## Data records

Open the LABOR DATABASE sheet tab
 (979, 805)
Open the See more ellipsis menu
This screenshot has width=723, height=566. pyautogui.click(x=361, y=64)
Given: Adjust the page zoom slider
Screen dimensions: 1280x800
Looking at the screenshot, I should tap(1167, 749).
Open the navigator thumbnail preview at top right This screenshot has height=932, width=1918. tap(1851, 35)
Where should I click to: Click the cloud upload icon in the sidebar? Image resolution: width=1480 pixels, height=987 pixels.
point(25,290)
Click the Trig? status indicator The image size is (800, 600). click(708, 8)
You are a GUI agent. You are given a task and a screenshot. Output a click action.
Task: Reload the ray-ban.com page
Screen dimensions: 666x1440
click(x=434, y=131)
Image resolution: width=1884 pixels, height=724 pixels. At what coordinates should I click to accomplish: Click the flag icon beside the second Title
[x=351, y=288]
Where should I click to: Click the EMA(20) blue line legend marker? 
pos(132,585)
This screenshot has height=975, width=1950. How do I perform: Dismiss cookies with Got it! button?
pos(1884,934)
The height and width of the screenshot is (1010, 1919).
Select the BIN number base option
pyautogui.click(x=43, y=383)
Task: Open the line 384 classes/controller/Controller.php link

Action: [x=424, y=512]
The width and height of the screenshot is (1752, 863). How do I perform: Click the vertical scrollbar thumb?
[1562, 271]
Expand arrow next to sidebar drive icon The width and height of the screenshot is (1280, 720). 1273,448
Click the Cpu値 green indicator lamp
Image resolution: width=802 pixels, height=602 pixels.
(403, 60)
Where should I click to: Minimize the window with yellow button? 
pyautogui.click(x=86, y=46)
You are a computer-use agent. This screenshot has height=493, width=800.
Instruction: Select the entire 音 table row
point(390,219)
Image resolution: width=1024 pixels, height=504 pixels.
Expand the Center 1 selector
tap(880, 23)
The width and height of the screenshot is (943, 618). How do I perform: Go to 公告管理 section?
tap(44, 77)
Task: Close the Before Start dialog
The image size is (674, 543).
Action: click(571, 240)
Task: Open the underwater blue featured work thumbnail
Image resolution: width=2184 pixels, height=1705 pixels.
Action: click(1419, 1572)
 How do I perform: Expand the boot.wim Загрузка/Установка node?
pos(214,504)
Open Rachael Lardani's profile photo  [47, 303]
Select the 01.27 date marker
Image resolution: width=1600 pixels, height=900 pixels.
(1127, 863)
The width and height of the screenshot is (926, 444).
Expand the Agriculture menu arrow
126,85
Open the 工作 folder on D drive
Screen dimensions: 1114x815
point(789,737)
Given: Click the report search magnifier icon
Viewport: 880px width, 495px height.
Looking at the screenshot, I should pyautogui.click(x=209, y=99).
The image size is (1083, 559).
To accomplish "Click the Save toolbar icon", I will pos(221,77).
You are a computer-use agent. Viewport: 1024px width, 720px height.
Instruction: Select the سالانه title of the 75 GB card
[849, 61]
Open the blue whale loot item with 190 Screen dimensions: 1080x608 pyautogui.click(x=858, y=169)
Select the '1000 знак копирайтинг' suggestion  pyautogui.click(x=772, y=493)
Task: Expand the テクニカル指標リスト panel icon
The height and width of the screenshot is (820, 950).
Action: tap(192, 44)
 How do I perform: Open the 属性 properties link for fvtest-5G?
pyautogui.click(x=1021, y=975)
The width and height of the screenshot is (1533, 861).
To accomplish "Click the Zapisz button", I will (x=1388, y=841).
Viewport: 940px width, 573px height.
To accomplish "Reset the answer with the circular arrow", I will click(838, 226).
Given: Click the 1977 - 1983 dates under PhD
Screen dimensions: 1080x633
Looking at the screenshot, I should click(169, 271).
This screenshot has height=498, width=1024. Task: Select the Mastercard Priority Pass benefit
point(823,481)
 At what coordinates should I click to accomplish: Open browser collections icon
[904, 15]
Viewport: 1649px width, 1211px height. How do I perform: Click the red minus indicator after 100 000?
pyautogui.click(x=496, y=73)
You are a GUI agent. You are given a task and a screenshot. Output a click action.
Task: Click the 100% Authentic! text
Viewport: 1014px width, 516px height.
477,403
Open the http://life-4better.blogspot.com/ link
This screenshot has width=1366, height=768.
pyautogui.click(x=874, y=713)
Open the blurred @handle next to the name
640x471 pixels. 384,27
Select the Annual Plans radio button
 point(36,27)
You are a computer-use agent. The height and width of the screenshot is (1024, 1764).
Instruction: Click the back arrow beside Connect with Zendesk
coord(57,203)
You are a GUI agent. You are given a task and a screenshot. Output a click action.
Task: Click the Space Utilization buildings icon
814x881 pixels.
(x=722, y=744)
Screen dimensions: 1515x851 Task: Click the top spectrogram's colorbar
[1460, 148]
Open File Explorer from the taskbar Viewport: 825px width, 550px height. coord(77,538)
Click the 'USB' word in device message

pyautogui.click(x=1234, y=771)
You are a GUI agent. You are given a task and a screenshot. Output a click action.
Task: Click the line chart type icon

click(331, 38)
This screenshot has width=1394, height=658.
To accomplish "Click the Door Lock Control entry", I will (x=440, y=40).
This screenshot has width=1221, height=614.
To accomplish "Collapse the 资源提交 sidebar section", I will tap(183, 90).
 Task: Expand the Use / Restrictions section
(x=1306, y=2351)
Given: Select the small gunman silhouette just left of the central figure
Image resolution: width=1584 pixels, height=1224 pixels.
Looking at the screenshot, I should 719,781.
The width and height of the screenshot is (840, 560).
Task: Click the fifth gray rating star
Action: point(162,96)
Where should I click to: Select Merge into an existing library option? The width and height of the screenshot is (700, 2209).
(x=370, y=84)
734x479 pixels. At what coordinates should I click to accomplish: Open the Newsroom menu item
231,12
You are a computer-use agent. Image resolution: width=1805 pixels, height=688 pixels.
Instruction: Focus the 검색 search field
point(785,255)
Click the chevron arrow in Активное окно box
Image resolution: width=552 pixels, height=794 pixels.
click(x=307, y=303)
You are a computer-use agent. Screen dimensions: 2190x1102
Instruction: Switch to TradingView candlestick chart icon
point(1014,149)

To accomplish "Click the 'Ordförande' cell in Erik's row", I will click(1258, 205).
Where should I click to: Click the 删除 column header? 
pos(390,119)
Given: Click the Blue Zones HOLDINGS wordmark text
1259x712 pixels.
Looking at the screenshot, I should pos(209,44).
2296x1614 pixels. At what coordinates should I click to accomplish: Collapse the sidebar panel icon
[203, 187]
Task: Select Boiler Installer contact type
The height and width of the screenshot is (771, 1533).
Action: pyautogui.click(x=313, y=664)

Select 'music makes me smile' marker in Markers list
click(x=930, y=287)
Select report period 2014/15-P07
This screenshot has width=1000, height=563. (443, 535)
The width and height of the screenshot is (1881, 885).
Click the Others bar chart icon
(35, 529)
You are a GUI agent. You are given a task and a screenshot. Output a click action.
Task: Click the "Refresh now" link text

## WHAT THIS TASK INVOLVES
Copy whichever lines above contain the string "thumbnail".

## RESULT OF THE TASK
Open the navigator thumbnail preview at top right This screenshot has height=932, width=1918. tap(1851, 35)
Task: Open the underwater blue featured work thumbnail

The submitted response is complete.